Data entries
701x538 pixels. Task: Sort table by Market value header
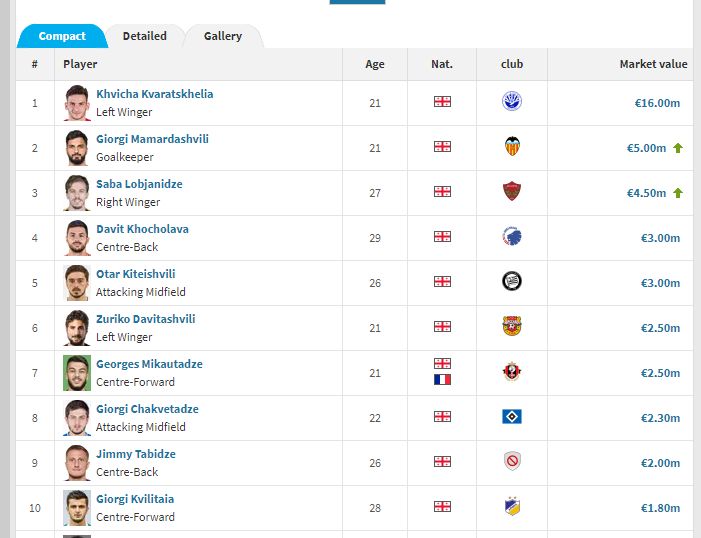653,64
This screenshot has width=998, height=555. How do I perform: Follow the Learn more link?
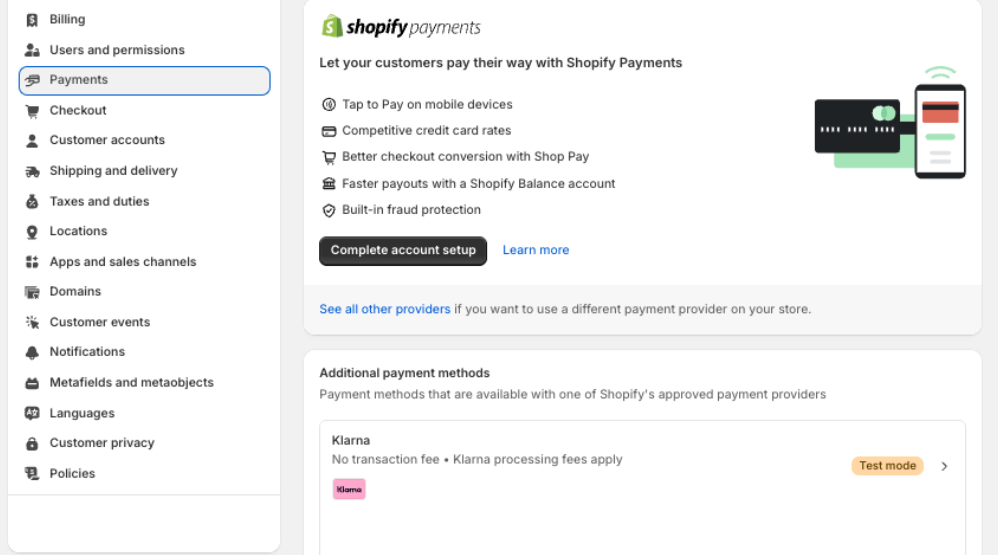tap(535, 250)
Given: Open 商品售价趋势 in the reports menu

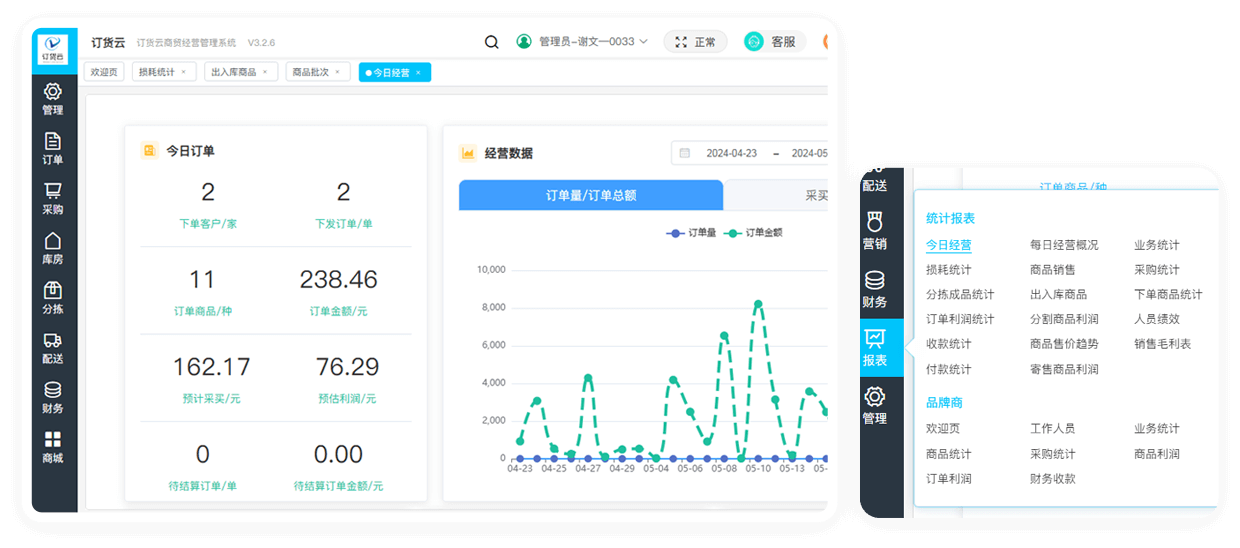Looking at the screenshot, I should 1063,344.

WHAT THE TASK REQUIRES
Starting at the line that contains "This screenshot has", retype each line through the end of the data exactly, and leave out every picture.

PROBLEM SOLUTION
This screenshot has width=998, height=555. How do I perform: Follow the Learn more link?
tap(535, 250)
Given: Open 商品售价趋势 in the reports menu

Looking at the screenshot, I should 1063,344.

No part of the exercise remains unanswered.